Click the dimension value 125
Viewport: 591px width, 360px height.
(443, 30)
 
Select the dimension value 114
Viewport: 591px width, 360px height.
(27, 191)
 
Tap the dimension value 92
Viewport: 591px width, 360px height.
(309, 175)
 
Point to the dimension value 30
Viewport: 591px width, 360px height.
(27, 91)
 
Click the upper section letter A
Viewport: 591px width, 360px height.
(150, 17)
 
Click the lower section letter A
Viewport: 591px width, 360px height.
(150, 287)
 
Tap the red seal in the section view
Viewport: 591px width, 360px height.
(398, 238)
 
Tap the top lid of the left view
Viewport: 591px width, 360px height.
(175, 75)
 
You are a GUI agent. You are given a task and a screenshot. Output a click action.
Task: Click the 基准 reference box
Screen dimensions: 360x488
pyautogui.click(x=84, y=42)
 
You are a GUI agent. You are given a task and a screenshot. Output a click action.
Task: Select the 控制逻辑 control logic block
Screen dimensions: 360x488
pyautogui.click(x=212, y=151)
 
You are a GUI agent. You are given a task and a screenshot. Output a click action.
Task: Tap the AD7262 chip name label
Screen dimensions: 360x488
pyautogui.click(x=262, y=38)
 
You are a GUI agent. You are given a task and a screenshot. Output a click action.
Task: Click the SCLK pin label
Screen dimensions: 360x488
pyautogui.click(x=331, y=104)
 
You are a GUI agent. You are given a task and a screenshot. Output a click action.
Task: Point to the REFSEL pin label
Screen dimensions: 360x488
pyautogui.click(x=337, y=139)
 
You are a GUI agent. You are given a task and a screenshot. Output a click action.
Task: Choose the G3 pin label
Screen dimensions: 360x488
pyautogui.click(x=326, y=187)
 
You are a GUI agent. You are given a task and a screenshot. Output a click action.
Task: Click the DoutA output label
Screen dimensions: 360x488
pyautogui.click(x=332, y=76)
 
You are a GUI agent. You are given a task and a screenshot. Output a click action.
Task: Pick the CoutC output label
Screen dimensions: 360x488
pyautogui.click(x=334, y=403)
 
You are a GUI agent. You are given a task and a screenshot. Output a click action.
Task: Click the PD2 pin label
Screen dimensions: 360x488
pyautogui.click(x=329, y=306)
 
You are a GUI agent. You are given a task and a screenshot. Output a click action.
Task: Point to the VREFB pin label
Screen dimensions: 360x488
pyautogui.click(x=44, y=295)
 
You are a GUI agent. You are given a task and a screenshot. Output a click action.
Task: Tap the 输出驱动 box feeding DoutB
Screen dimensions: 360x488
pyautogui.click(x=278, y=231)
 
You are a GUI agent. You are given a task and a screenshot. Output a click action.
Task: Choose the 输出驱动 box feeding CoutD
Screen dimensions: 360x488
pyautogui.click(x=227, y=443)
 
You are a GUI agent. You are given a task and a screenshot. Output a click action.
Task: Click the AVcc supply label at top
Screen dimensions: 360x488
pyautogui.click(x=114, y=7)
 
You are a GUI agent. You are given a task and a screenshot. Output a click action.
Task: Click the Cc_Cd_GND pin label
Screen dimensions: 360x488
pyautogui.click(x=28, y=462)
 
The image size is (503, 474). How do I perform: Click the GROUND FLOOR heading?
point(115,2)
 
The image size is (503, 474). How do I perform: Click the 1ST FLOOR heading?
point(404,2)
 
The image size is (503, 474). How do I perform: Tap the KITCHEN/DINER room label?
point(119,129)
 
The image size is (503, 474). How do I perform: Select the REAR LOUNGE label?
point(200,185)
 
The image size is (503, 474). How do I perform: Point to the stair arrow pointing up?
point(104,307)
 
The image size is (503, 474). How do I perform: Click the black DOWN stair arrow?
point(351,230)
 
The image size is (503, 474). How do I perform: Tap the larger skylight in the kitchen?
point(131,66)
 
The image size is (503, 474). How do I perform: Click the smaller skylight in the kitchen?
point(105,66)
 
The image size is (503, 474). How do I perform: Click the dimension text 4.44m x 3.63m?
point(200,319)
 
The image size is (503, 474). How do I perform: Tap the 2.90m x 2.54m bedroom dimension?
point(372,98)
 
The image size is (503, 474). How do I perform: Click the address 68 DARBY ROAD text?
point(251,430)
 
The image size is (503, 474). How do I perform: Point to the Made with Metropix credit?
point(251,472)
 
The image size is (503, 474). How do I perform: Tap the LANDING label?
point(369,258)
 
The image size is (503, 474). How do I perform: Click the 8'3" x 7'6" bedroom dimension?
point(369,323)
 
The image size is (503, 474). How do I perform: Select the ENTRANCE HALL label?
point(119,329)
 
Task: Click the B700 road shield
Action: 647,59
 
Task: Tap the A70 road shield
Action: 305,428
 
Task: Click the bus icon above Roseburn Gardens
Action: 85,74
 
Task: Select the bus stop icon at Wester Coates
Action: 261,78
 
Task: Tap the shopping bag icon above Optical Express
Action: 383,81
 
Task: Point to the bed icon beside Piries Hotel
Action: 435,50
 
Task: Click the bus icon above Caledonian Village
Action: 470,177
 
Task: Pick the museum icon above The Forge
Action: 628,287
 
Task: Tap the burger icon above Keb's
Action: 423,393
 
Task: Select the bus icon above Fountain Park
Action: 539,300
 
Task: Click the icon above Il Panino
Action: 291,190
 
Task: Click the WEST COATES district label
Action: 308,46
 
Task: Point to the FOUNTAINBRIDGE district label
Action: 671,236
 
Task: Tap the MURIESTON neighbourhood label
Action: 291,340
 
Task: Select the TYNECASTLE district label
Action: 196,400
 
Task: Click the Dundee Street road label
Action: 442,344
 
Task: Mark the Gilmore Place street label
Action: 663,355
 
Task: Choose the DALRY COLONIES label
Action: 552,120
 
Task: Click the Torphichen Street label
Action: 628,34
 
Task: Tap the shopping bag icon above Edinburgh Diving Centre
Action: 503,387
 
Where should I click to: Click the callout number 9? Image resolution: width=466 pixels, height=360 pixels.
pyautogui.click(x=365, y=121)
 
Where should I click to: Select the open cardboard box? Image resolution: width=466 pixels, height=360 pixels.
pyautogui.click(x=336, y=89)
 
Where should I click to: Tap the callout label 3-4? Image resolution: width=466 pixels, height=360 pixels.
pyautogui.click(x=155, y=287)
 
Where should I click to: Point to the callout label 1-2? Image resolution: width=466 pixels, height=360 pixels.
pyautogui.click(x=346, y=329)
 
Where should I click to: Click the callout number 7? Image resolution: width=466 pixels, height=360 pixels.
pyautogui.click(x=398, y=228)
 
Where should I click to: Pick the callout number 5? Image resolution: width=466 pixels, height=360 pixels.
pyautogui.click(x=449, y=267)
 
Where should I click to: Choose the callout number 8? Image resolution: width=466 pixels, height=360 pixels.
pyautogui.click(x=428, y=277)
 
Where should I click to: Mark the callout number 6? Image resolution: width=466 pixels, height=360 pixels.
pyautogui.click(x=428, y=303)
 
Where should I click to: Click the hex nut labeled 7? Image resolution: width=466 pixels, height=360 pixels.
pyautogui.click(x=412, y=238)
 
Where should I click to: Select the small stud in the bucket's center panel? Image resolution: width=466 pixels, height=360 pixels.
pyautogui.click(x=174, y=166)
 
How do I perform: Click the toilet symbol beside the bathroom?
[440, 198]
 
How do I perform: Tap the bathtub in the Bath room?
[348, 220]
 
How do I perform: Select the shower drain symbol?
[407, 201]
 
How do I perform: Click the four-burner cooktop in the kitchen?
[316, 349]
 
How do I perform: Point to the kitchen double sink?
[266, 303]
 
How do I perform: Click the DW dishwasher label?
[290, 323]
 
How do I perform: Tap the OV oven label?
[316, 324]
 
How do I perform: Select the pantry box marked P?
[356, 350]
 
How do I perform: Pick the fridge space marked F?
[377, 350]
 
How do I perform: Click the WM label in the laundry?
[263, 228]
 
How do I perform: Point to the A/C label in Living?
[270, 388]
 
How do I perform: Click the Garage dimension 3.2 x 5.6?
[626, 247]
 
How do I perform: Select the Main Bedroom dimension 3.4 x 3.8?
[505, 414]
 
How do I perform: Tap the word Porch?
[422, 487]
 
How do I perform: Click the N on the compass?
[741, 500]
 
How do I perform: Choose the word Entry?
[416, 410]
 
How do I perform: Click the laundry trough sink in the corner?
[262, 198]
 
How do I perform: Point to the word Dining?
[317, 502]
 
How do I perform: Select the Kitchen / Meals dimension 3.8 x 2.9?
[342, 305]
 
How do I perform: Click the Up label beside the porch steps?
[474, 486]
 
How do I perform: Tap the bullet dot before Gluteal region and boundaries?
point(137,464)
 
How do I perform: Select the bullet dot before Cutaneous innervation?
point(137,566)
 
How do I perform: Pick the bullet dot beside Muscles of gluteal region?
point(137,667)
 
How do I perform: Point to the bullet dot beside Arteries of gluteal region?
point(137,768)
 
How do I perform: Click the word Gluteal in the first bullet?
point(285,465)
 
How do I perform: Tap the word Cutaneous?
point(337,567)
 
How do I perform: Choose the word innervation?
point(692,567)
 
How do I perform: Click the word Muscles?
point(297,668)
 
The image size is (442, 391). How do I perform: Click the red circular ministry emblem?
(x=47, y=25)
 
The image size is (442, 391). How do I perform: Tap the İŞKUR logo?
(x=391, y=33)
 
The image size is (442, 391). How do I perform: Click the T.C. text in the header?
--------
▶ [WHAT IS ASKED]:
Reproduce the lines above word for word, starting at the line that contains "Tap the top lid of the left view" and ending at the line that contains "pyautogui.click(x=84, y=42)", with both of those lines included.

▶ [EXPECTED OUTPUT]:
Tap the top lid of the left view
Viewport: 591px width, 360px height.
(175, 75)
 
You are a GUI agent. You are given a task and a screenshot. Output a click action.
Task: Click the 基准 reference box
Screen dimensions: 360x488
pyautogui.click(x=84, y=42)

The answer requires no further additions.